Department of Pattern Recognition, Institute of Information Theory and Automation of the Czech Academy of Sciences, Prague, Czech Republic.
IEEE Trans Pattern Anal Mach Intell. 2010 Nov;32(11):1921-39. doi: 10.1109/TPAMI.2010.34.
Stability (robustness) of feature selection methods is a topic of recent interest, yet often neglected importance, with direct impact on the reliability of machine learning systems. We investigate the problem of evaluating the stability of feature selection processes yielding subsets of varying size. We introduce several novel feature selection stability measures and adjust some existing measures in a unifying framework that offers broad insight into the stability problem. We study in detail the properties of considered measures and demonstrate on various examples what information about the feature selection process can be gained. We also introduce an alternative approach to feature selection evaluation in the form of measures that enable comparing the similarity of two feature selection processes. These measures enable comparing, e.g., the output of two feature selection methods or two runs of one method with different parameters. The information obtained using the considered stability and similarity measures is shown to be usable for assessing feature selection methods (or criteria) as such.

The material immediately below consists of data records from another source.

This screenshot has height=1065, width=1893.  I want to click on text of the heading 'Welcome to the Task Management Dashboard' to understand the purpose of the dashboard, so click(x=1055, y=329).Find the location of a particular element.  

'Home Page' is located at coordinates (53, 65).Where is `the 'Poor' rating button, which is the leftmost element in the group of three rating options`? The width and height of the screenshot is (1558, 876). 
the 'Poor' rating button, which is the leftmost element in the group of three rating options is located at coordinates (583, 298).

特征选择方法的稳定性(鲁棒性)是最近备受关注的一个话题,但往往被忽视其重要性,因为它直接影响到机器学习系统的可靠性。我们研究了评估产生不同大小子集的特征选择过程稳定性的问题。我们引入了几种新的特征选择稳定性度量方法,并在一个统一的框架中调整了一些现有的度量方法,从而为稳定性问题提供了广泛的见解。我们详细研究了所考虑的度量方法的性质,并在各种示例中演示了可以从特征选择过程中获得哪些信息。我们还引入了一种以能够比较两个特征选择过程相似性的度量方法的形式来替代特征选择评估的方法。这些度量方法可以用于比较例如两种特征选择方法的输出,或者具有不同参数的一种方法的两次运行。使用所考虑的稳定性和相似性度量方法获得的信息可用于评估特征选择方法(或标准)本身。